The next morning comes quickly. Our problems haven’t changed. I make coffee with an audience and we break down camp. I remove the cam strap clamps from my cam strap and Gorilla Glue patch on the cranks case. It looks solid. I think I’ve finally figured out the correct amount of Gorilla Glue to use. Hopefully not too much of it is mixed with the remaining oil inside the crankcase, but it’s this or nothing. It’s our only option for making it to the village.
I decide to start a video journal. It’s a whole lot of hurry up and wait in Guatemala. Here’s my overview of the morning:
Our plan as of this point is to get to the village where we will have access to food, water and possibly a telephone. With any good luck there will be a welder.
Here’s a video of me getting the cam strap and Gorilla Glue patched bike back on the road.
It’s stalling out because it’s not properly engaged in first gear. The bike is also cold and we’re intending to keep it that way as long as possible as not to melt the glue. I added the additional cam straps to the mounts about a 100 yards after this video to fix the stalling problem. Worked like a charm.
Behold, we made it to the village.
Yep, that’s it.
We spent our first hour in the village battling the local dialect to determine if there was a welder or mechanic in town. We need both. No joy on either front. We begin the search for a truck to take us to Cahabon, where we have learned there is both a welder and a mechanic, about two hours away. In the meantime, we setup camp in front of the village store. The owners didn’t mind. It seemed as though the villagers we’re coming up with excuses to come to the store and buy something so they could have a look at the gringos. We’re really off the beaten path.
Our first approach is to simply run out into the road and stop any truck that was heading in our direction. The problem was that a vehicle came through town on average about once every half hour. Only one out of three or so are trucks. Our day is whiling away quickly. Finally, realizing that we have no plans to leave his porch until we find a truck, the owner takes up our cause. At first he sets us up with a truck for 400Q ($50 US) at 2:00. 2:00 comes and goes. The truck is ‘rescheduled’ for 5:00, but at 500Q now. Not being in much of a position to bargain I tell him that I simply don’t have that much. He says there is another truck that comes at 3:00 AM the following morning to take the villagers to the market. For 10Q he’ll call and make arrangements to have the motorcycle transported on the 3 AM truck for 100Q. Done. That’s less than $20. It’s getting close to 5:00 at this point.

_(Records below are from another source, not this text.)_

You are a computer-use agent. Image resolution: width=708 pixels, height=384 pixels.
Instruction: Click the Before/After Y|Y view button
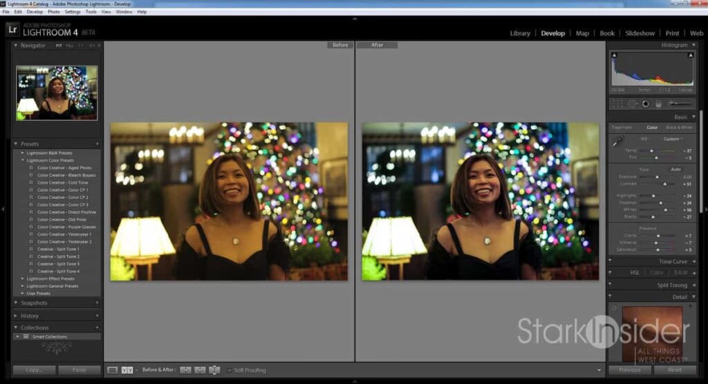click(127, 370)
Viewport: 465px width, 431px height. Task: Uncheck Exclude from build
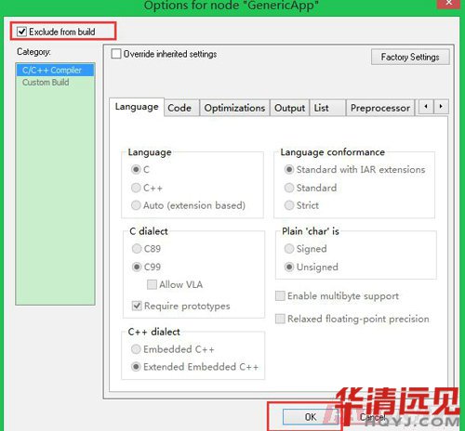click(21, 32)
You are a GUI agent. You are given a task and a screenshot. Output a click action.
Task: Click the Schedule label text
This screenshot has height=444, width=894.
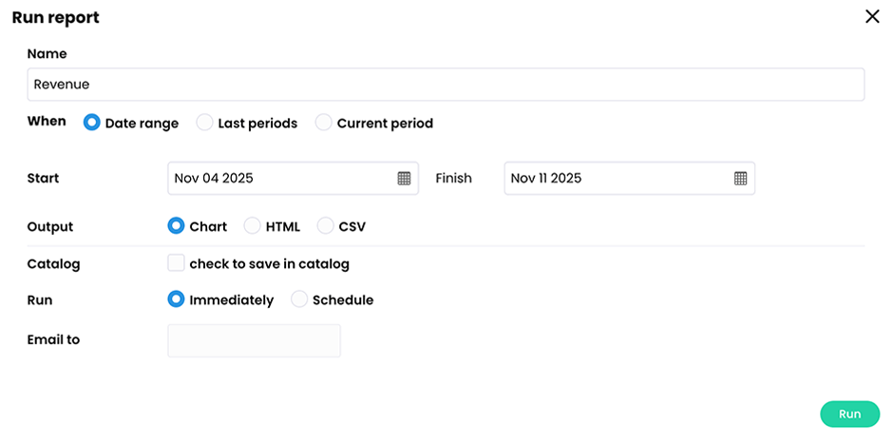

Less the bihourly chasing down of a trucks in the road our day was relaxing.
The lady of the house was weaving fabric on a hand loom and taught Keli how to operate said loom.
It will take her three days to complete this particular piece of fabric.
At which point she sells it to the states.
I took a snooze in the corner hoping that I would wake up exactly where I fell asleep doing just what I was doing because while wrecking a motorcycle is never fun, this experience is amazing.
The owner of the store offered to let us camp for the night on his porch (the store’s porch). It’s a big improvement over last night. We’ve a chair and tables now.
Once the store closes and night falls, the village kids arrive.
I make the mistake of letting them know that I have some firecrackers and a war is waged. They throw the firecrackers that I have given them at me while I return fire. This went on for hours. I got one kid good early on and tossed a firecracker at his feet while he was peeing. Laughs were had by all, good, deep belly chuckles. Nice kids.
Can you imaging what they would say if you were throwing firecrackers at other people’s kids in the states?
After a few hours we sent the kids home and bellied up to our second night of camping. That concludes day two of our 90 miles adventure to Lanquin. Apparently our truck is coming at 3:00 am and we’ll be making the two hour trip into the market with the villagers.